Chapel of Ease
Page 3
Many classic shows had started here before moving to Broadway, and I’m sure every one that opened here had that same dream: certainly I did about Chapel of Ease. But it took a special mix of talent, luck, and hitting the public right in the gestalt for that to happen, and truthfully, a Southern Gothic ghost story set to what could only be called folk music didn’t sound anything like a sure thing. Then again, neither did a raunchy show with puppets, and look at Avenue Q.
As I started to open the door, a young woman touched my arm. She had dreadlocks and a dusky complexion, and dressed very Bohemian. “Excuse me, are you working on Neil Callow’s new show?”
I was instantly on my guard. “And you are…?”
“I just wondered. I saw him walk in earlier. He hasn’t done anything since Festival Days and Nights. Is this his new show?”

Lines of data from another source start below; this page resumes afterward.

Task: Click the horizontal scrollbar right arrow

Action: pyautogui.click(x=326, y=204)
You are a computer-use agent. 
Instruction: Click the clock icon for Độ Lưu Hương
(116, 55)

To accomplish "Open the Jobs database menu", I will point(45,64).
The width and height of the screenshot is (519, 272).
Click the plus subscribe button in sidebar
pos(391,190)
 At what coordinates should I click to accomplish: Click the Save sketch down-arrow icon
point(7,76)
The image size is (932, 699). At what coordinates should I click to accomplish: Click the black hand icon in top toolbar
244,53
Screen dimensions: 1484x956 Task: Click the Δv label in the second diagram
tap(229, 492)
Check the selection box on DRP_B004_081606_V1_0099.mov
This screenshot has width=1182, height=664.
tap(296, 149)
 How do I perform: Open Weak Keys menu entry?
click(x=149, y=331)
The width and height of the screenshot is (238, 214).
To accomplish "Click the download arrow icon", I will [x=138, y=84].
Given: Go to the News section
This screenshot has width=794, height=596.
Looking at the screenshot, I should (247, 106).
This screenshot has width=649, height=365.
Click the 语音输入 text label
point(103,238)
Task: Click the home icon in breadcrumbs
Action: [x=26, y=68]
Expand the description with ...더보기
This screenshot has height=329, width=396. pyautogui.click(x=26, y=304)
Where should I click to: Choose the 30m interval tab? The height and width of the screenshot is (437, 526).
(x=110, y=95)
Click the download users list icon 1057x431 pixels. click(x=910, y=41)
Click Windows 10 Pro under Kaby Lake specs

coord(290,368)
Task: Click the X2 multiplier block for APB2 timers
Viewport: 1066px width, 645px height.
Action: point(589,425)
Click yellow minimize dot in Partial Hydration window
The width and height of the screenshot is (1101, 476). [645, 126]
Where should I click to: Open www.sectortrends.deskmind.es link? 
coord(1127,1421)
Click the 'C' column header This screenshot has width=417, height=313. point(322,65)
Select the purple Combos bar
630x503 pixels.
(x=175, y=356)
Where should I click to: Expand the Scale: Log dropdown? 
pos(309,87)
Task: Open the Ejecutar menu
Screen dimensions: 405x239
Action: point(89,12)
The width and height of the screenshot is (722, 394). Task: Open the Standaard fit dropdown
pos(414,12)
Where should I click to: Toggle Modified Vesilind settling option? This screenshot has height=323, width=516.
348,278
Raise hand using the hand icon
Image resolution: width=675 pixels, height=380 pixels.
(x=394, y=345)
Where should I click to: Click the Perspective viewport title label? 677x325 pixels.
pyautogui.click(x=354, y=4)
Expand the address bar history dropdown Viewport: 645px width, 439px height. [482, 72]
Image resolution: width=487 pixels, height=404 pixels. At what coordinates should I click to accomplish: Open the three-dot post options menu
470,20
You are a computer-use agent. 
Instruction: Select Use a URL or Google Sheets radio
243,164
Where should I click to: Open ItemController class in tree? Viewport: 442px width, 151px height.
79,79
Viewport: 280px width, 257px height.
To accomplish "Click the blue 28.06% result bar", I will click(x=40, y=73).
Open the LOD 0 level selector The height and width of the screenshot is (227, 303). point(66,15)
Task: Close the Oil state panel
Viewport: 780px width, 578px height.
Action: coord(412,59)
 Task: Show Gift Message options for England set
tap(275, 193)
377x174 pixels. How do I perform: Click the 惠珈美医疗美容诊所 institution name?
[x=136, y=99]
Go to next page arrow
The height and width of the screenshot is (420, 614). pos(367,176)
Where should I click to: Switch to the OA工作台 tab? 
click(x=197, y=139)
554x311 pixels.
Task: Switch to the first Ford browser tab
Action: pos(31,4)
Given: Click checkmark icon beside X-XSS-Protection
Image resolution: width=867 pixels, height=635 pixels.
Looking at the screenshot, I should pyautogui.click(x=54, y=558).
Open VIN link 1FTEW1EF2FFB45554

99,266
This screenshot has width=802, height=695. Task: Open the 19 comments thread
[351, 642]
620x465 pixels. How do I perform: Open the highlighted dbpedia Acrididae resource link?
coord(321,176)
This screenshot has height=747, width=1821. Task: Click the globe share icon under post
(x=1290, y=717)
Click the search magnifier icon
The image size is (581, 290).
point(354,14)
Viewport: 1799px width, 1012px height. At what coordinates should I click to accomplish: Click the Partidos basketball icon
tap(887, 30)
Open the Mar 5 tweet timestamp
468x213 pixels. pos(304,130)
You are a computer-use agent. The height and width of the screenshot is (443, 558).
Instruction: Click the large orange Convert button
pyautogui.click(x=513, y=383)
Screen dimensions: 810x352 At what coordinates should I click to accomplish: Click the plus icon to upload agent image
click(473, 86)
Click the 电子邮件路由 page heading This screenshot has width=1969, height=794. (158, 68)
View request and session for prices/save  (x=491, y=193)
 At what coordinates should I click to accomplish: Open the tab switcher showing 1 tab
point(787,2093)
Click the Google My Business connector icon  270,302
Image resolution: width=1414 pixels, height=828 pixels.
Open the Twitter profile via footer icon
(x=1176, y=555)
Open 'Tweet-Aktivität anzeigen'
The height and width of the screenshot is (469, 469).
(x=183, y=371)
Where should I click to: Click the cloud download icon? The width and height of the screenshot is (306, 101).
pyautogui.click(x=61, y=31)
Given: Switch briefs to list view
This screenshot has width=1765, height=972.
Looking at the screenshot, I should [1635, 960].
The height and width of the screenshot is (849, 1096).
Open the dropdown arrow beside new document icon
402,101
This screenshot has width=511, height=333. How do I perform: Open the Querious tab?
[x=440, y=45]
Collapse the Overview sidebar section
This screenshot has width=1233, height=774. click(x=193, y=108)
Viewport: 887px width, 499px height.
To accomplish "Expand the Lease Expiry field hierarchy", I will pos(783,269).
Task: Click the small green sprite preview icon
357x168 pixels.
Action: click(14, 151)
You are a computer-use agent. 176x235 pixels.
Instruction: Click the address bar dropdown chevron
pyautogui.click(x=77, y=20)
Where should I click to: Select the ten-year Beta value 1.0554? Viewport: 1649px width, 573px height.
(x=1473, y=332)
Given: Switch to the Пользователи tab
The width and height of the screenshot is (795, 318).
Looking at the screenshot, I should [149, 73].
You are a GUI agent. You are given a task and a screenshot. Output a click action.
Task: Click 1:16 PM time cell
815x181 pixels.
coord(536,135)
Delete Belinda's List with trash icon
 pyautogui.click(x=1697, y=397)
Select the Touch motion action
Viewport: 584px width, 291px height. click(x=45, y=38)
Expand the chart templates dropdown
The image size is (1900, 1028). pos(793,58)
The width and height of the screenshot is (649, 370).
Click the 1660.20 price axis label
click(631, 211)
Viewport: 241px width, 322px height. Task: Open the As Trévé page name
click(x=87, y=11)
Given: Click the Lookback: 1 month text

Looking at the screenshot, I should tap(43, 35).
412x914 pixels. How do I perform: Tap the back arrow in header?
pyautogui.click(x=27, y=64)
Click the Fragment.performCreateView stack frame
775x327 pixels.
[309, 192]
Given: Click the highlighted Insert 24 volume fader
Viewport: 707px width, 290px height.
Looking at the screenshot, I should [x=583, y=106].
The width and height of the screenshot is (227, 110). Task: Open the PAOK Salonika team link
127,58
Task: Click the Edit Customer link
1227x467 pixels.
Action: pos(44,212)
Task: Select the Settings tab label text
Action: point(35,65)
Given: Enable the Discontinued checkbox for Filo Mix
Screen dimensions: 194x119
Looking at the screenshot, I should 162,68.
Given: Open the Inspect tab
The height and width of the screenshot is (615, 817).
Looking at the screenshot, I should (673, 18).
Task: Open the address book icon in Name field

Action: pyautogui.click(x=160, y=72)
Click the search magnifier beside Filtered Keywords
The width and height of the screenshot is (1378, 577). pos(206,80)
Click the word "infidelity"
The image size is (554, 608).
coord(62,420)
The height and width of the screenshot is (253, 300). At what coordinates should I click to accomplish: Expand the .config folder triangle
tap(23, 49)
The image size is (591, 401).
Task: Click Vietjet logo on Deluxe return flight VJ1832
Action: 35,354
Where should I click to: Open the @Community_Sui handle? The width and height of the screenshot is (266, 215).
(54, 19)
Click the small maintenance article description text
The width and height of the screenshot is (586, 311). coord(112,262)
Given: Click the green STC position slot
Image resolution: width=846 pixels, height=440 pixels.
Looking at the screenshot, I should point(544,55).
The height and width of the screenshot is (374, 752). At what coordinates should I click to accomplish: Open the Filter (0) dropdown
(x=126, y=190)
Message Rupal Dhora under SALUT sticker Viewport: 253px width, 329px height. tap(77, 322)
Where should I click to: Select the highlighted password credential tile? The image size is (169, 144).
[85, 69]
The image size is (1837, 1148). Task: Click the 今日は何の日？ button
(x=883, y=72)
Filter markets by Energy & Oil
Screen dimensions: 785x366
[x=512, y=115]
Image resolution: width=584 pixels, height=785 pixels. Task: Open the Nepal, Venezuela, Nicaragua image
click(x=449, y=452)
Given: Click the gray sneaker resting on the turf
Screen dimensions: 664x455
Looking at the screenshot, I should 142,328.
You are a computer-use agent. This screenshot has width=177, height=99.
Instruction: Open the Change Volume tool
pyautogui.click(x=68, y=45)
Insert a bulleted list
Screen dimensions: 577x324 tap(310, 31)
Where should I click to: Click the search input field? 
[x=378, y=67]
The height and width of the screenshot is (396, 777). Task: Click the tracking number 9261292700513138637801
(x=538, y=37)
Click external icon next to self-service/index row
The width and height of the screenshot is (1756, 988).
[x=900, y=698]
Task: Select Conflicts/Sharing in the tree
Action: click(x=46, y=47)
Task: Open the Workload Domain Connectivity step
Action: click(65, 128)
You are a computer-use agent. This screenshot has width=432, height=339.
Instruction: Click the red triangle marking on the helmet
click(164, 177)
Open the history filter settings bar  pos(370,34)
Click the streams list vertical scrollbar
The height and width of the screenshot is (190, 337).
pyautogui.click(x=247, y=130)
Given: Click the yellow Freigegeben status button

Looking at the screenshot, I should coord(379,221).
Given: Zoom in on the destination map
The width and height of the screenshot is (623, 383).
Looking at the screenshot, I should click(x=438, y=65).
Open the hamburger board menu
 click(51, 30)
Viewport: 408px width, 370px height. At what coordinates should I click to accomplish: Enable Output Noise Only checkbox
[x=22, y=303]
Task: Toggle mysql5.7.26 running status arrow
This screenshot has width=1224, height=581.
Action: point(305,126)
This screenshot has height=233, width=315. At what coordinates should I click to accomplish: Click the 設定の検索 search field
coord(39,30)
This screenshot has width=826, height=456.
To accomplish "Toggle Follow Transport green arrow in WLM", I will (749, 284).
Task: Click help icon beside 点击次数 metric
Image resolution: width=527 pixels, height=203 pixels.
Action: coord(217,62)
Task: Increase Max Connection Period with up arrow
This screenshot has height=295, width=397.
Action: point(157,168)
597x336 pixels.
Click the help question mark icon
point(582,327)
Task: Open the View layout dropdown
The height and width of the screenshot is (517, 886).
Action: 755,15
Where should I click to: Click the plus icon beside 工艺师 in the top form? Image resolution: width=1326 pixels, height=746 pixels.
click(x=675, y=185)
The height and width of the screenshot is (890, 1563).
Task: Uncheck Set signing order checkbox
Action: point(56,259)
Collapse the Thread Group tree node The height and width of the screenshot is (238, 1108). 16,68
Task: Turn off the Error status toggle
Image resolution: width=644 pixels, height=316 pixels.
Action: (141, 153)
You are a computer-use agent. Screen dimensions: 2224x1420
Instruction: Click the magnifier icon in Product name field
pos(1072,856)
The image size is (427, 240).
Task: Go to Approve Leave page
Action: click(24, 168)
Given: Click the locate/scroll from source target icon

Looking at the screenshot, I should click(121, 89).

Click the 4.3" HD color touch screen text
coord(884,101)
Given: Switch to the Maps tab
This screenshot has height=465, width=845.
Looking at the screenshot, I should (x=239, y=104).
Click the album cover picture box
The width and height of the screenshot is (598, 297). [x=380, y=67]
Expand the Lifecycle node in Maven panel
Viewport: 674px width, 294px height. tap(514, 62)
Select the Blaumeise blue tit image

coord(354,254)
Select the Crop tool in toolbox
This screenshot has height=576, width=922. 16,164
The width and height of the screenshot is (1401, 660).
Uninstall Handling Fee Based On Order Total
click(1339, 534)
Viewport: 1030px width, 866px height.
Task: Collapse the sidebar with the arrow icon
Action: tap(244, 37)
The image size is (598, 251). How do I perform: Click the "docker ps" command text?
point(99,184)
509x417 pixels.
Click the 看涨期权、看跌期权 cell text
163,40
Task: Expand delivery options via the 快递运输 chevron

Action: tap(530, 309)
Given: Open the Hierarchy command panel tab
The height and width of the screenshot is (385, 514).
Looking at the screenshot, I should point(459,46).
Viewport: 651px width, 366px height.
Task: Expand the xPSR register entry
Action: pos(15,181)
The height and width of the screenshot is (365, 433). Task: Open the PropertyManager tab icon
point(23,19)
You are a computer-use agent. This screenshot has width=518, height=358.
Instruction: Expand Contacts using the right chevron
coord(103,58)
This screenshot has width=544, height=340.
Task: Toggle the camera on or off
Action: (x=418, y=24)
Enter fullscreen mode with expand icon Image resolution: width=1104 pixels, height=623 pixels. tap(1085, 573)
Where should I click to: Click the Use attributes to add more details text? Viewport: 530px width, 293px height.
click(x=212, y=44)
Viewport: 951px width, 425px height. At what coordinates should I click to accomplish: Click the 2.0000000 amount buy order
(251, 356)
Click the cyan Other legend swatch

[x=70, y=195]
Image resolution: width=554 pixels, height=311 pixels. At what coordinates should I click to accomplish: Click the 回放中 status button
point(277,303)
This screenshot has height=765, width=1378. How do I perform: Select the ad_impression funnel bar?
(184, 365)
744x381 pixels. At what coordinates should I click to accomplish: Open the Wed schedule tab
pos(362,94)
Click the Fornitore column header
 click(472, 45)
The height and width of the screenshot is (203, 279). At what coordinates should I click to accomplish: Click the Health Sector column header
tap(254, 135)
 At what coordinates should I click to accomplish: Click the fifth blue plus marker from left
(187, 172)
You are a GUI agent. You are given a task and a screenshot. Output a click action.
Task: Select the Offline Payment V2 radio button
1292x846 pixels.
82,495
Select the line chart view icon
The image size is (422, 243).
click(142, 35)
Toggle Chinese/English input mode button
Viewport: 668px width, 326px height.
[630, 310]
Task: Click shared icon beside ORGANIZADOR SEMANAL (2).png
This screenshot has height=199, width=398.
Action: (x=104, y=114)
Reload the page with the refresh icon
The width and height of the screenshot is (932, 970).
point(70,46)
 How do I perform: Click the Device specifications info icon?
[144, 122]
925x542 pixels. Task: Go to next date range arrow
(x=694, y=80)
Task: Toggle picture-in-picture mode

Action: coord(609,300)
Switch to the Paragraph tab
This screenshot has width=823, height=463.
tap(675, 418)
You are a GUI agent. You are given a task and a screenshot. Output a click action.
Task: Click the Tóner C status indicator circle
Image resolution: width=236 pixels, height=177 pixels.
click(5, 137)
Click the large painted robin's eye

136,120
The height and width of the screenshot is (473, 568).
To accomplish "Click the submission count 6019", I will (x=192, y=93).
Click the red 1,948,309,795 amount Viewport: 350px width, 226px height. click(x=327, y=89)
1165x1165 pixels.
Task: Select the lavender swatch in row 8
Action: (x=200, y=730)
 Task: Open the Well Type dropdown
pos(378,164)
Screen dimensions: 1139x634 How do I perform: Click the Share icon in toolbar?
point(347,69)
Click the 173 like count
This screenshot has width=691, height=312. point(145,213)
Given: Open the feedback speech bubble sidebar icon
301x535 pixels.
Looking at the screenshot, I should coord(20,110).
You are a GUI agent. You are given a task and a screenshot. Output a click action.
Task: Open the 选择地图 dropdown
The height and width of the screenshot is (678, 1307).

I didn’t know if she was a stalker or a reporter, and either way, I didn’t want to get involved. “I really can’t say. Excuse me.”
“Who are you?”
“Terry Crewson.” Terry was an old asshole roommate who still owed me seven hundred dollars in back rent. I used his name whenever I found myself in situations where I needed a quick alias. Terry had had some interesting adventures over the years, thanks to me.
“Are you a dancer?”
“I’m a janitor. Excuse me.”
When I entered the lobby, its concrete floor bare in between bouts of carpeting, the first face I saw was a friendly one: Ellie Bayrens, who had been the stage manager of Satin Highway, the first show I’d done after moving to New York. She was bubbly and incredibly outgoing, but when it was showtime, a switch got thrown deep in her psyche and she became a martinet. Which, I now knew, is exactly what every show needs in a stage manager.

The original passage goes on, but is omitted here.